_GIVEN EXERCISE:_ Using the chitosan study summary below, decide whether each statement agrees with it, and support each yes or no with the deciding words of the summary, quoted exactly. (a) The material can be fully recycled. (b) Chitosan was combined with a polyester network. (c) The composite network depends on hydrogen bonds alone.

_PASSAGE SHOWN:_
------------------------

Purpose of the Study:

  • To design a novel chitosan-based material with thermomechanical processability similar to conventional plastics.
  • To overcome the processing limitations of chitosan by integrating it into a dynamic polyimine network.
  • To develop a sustainable and recyclable alternative to petroleum-based plastics.

Main Methods:

  • Integration of chitosan (CS) into a polyimine (PI) network to create a dynamic composite.
  • Utilizing dynamic imine bonds and hydrogen bonds for strong interactions within the composite network.
  • Characterization of the resulting material's thermomechanical properties, mechanical performance, stability, and self-adaptive capabilities.

Main Results:

  • The developed CS-based material exhibits thermomechanical processability comparable to plastics.
  • Exceptional mechanical performance, thermal stability, and chemical resistance were achieved.
  • The material demonstrated self-adaptive properties, including re-healing, reprocessing, and multi-layer laminating capabilities.
  • The material is easily degradable and 100% recyclable for producing next-generation materials.

Conclusions:

  • A novel, thermo-processable, chitosan-based material was successfully synthesized by integrating CS into a polyimine network.
  • This material offers a sustainable and green alternative to conventional plastics, addressing environmental concerns.
  • The dynamic composite network provides enhanced properties and recyclability, paving the way for sustainable biomass materials.

------------------------

_EXCERPTED DATA:_
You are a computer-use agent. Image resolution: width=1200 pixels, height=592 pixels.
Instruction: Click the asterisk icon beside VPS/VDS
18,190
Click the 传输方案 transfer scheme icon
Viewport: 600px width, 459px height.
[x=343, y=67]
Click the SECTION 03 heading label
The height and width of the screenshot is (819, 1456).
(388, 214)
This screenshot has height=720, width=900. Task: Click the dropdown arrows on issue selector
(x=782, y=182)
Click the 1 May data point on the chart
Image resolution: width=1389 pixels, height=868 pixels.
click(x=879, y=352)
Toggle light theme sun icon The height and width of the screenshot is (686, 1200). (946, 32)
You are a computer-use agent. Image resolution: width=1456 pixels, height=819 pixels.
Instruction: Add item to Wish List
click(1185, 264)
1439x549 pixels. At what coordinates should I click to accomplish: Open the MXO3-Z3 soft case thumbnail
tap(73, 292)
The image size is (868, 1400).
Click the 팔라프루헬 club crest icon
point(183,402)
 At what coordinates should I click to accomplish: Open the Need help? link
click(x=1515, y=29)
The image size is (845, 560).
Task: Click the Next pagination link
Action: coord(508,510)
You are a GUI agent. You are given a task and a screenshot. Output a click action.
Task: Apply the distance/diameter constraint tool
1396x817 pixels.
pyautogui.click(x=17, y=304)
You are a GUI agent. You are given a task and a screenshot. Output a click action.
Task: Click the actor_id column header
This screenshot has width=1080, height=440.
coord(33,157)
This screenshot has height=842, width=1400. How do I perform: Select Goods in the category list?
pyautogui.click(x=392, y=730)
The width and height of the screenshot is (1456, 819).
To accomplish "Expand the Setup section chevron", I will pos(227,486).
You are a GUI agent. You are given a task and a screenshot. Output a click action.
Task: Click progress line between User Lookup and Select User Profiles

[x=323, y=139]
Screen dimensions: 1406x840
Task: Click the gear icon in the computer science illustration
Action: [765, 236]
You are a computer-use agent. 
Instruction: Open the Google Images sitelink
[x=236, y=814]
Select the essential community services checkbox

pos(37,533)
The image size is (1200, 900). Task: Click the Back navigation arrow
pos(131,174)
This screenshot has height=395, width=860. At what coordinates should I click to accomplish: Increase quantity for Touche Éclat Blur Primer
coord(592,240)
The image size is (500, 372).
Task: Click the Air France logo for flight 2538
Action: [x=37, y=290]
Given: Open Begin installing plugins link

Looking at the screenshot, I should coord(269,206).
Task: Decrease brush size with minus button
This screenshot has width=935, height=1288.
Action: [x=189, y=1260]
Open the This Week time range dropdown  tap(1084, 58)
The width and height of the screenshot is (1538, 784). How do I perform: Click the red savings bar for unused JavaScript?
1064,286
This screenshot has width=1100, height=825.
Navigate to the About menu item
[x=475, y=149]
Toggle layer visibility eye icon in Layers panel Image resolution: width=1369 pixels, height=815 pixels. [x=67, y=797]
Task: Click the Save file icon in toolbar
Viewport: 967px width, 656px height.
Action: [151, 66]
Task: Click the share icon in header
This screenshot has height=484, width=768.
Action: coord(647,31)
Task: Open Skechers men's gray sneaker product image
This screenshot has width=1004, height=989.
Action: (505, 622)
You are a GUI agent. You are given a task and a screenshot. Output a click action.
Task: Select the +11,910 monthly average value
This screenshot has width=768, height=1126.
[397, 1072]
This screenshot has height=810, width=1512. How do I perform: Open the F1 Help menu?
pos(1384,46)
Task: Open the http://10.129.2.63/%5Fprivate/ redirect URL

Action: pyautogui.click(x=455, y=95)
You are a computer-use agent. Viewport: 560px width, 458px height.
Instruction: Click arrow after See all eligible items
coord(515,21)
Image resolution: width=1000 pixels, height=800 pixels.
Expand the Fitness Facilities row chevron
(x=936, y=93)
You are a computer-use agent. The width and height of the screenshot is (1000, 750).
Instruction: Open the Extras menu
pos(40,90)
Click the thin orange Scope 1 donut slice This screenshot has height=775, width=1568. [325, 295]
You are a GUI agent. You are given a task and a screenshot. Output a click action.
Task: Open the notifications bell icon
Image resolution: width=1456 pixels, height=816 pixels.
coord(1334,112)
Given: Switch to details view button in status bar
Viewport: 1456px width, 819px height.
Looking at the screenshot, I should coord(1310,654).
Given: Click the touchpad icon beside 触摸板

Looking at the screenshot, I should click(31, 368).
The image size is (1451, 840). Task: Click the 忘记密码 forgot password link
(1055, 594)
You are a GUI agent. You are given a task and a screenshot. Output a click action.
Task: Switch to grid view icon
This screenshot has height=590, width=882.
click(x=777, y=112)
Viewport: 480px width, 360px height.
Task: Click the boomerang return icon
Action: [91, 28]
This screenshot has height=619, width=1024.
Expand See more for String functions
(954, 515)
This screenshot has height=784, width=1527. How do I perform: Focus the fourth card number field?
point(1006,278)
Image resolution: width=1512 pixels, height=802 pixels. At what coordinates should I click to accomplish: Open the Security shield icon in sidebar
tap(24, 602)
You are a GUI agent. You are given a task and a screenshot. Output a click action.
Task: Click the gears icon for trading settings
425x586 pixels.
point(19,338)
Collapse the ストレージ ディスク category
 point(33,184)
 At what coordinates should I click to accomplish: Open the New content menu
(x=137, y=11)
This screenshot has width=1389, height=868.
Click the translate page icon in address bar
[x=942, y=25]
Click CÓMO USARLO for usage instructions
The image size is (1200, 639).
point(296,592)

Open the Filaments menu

------------------------

_FINISHED ANSWER:_
(a) Yes: "The material is easily degradable and 100% recyclable for producing next-generation materials."
(b) No: "Integration of chitosan (CS) into a polyimine (PI) network to create a dynamic composite."
(c) No: "Utilizing dynamic imine bonds and hydrogen bonds for strong interactions within the composite network."